** start RECORDS FOR THIS TASK **
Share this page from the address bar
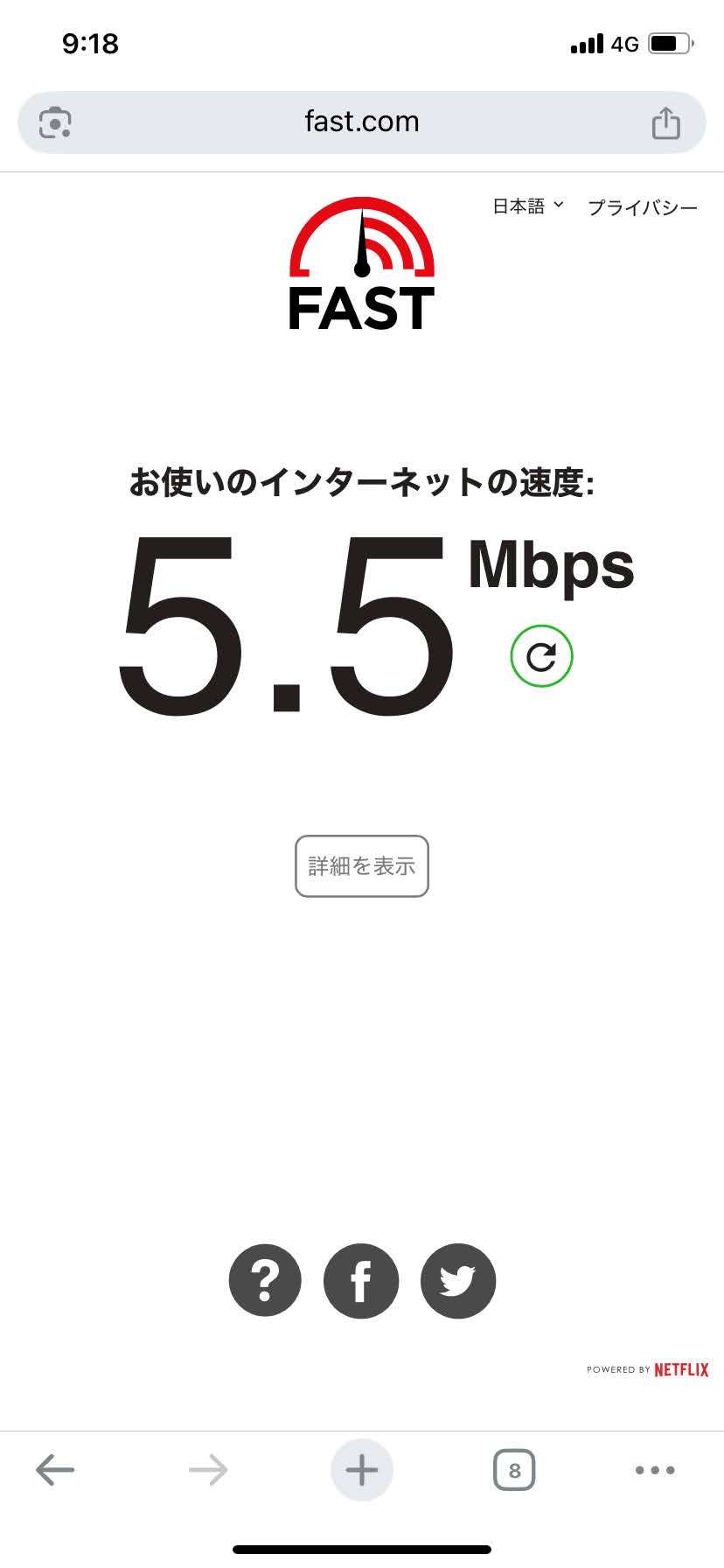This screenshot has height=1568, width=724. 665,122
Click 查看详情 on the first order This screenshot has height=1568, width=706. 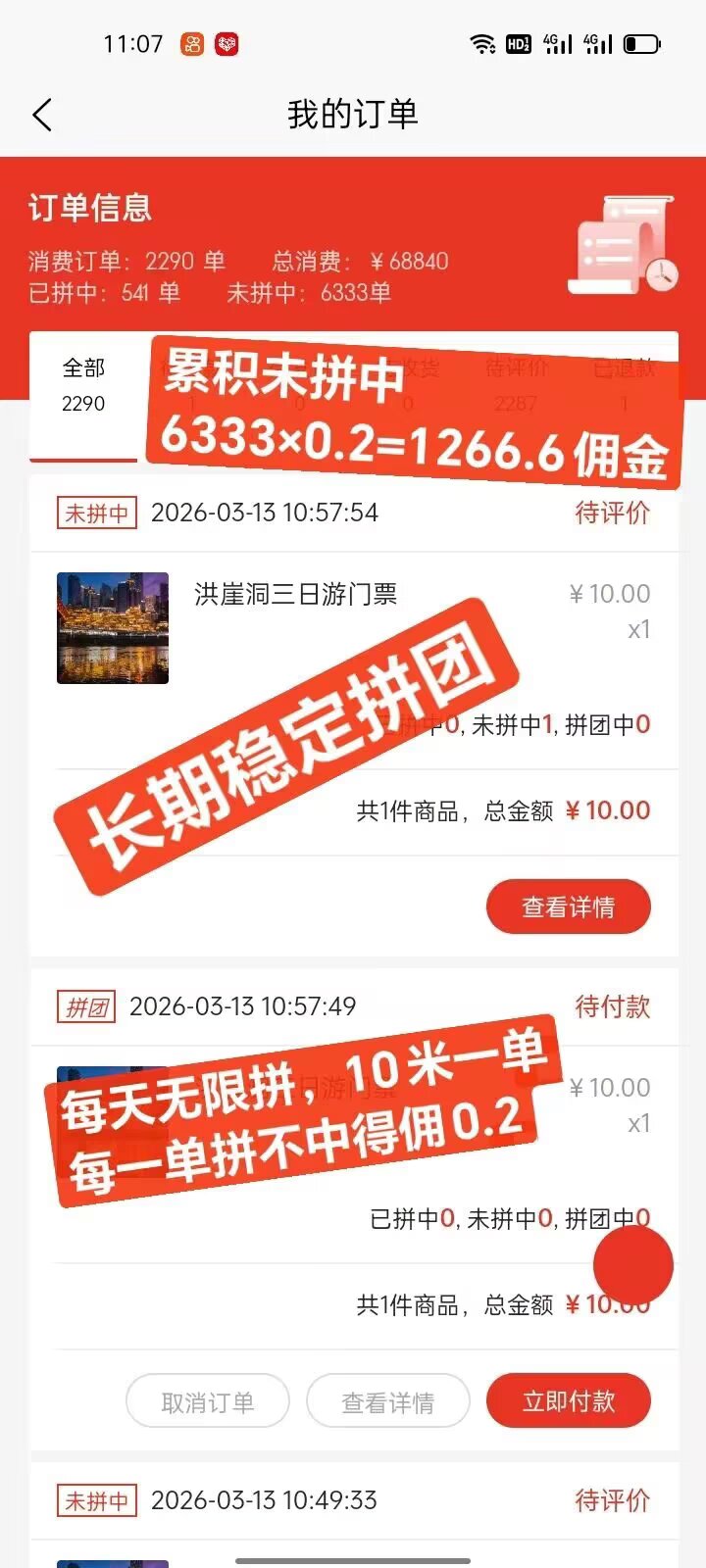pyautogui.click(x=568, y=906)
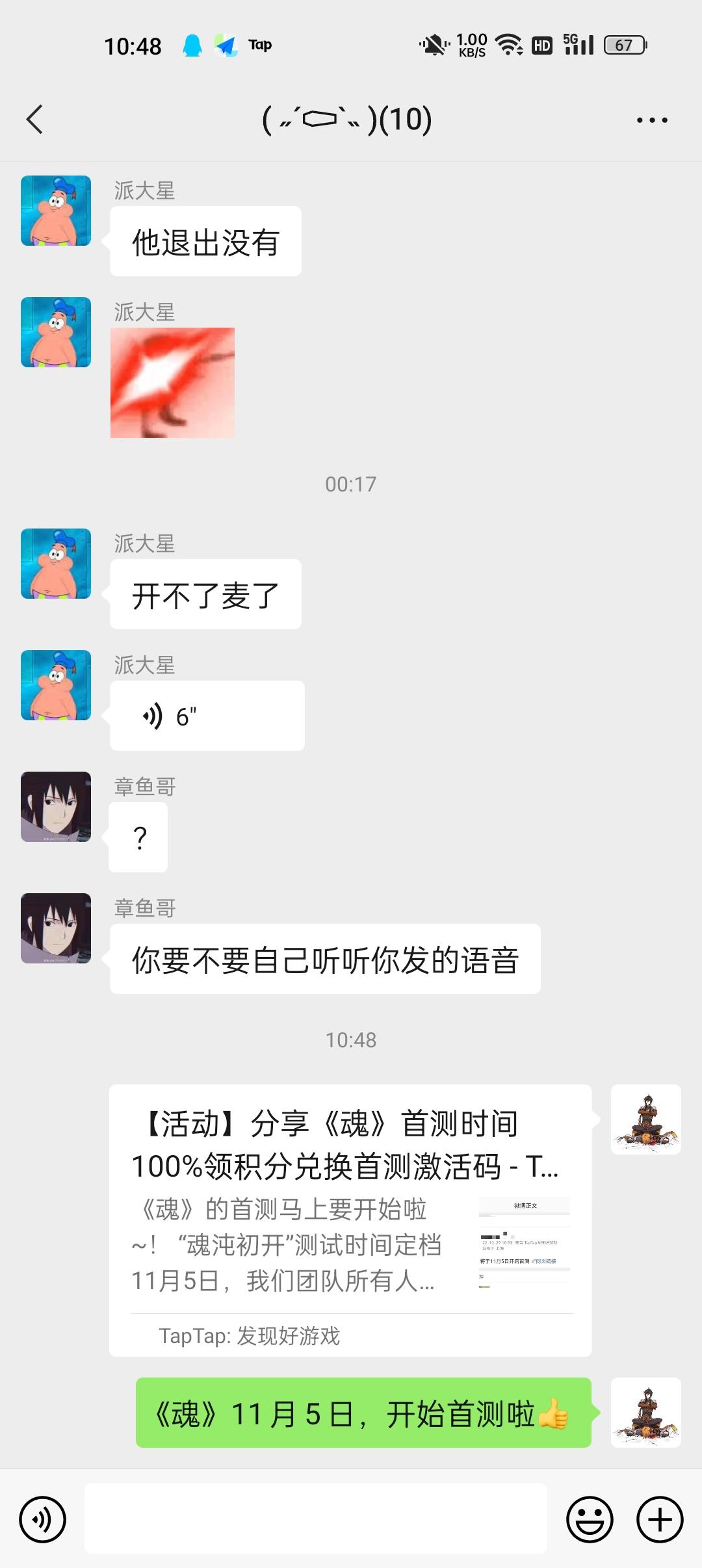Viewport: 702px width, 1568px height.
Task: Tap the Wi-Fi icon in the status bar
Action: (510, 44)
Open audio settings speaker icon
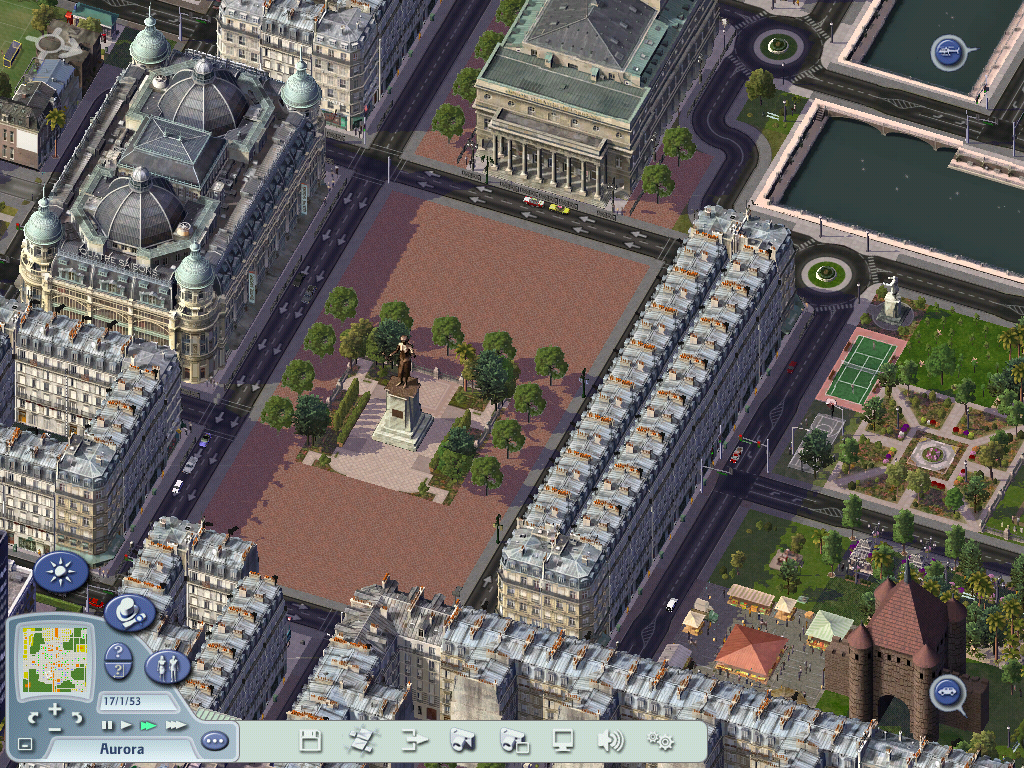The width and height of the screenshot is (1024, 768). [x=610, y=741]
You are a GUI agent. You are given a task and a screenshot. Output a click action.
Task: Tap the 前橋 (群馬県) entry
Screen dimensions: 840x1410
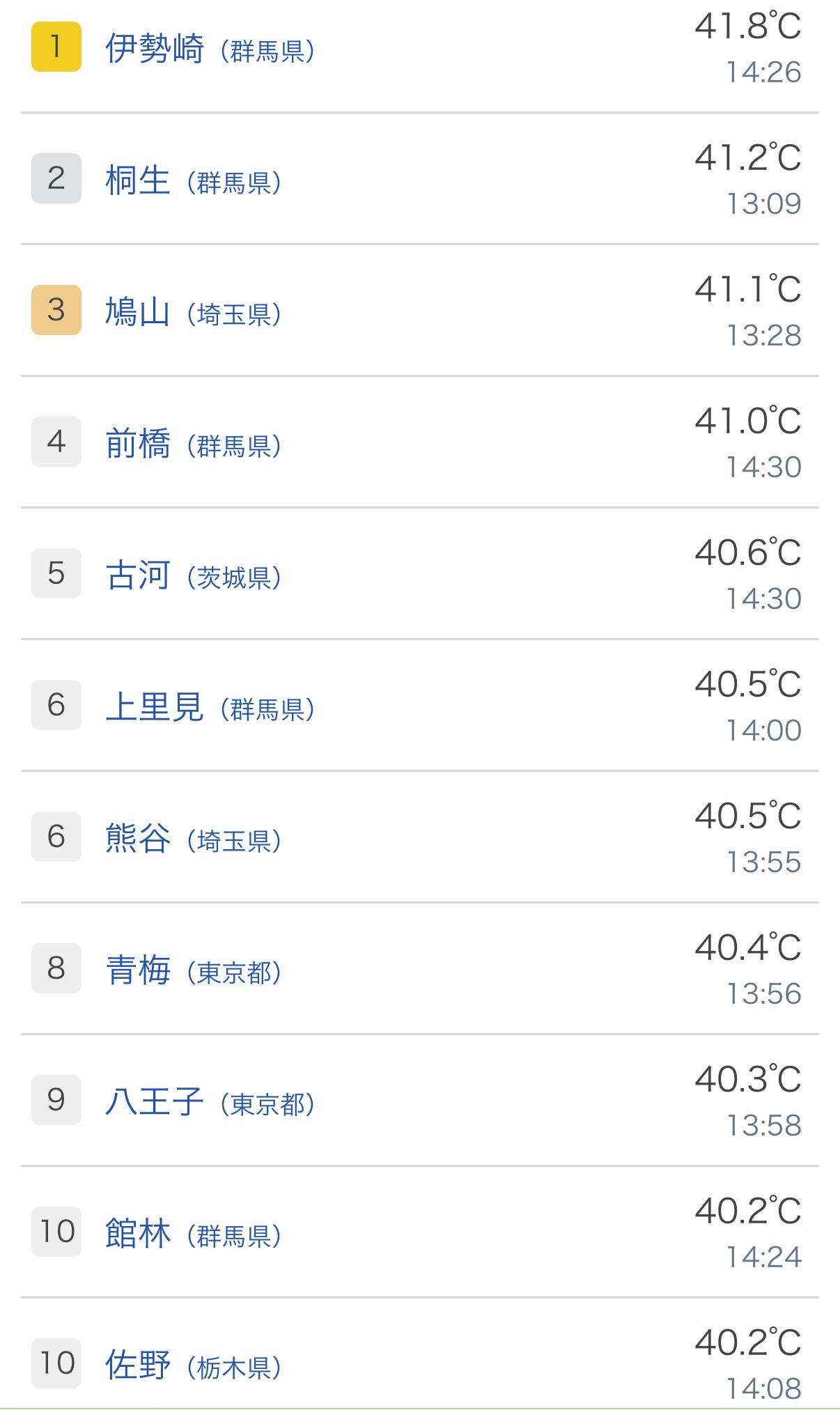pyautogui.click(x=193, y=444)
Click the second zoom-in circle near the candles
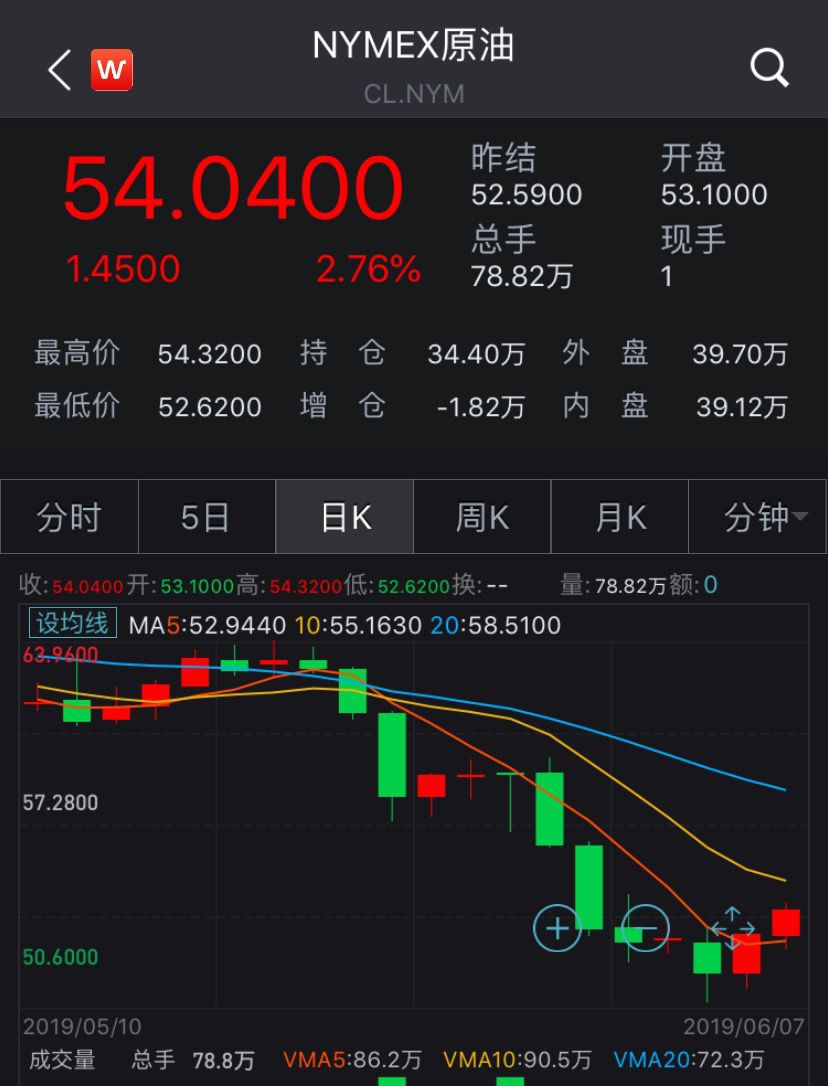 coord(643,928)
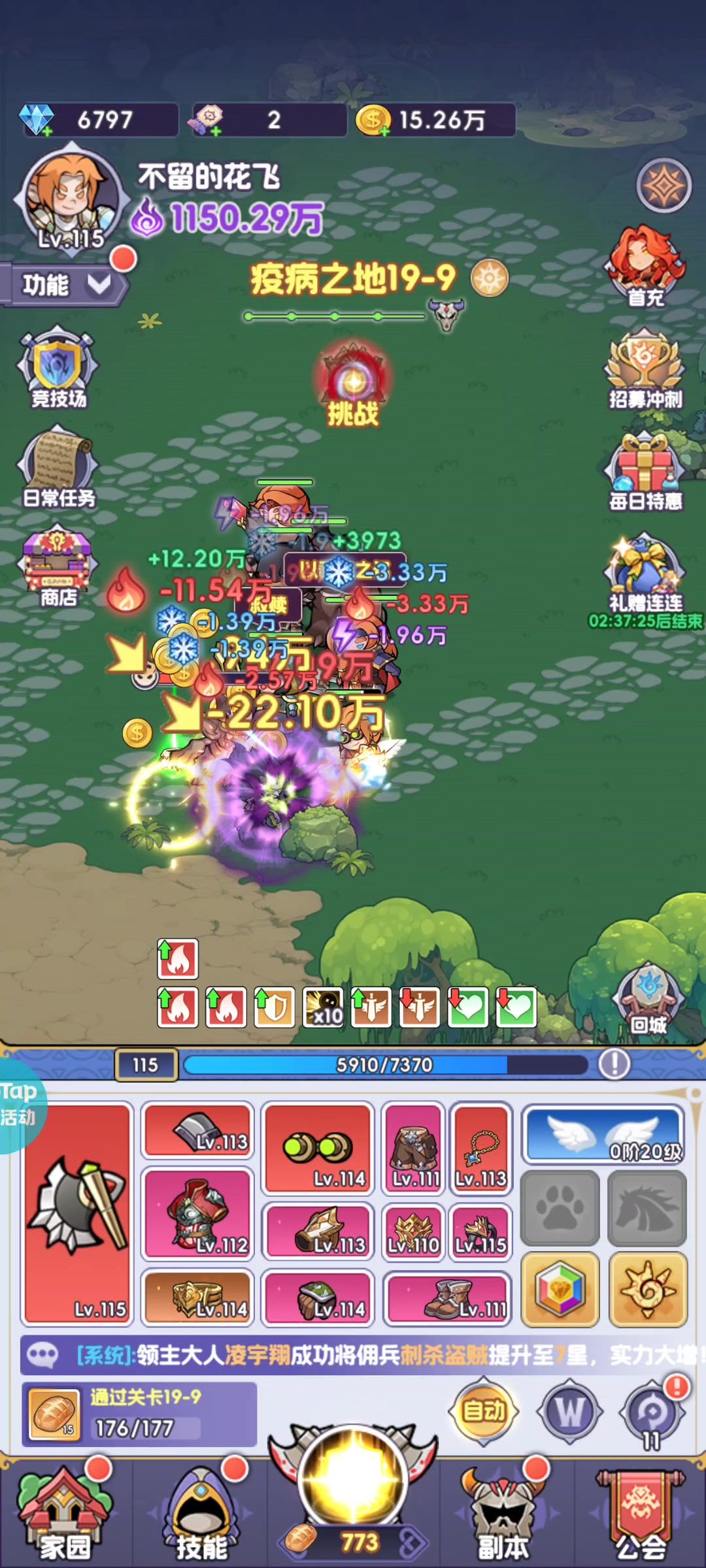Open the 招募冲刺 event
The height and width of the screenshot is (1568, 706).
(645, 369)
** end RECORDS FOR THIS TASK **
### AIM OF THE EXERCISE
Copy the listing from the line with "You are a GUI" up to and including its last line, exactly as it appears. Leave out the pictures.

### FULL SOLUTION
You are a GUI agent. You are given a task and a screenshot. Output a click action.
Task: Tap the 前橋 (群馬県) entry
Screen dimensions: 840x1410
pyautogui.click(x=193, y=444)
Click the second zoom-in circle near the candles
 coord(643,928)
Open the 招募冲刺 event
The height and width of the screenshot is (1568, 706).
(645, 369)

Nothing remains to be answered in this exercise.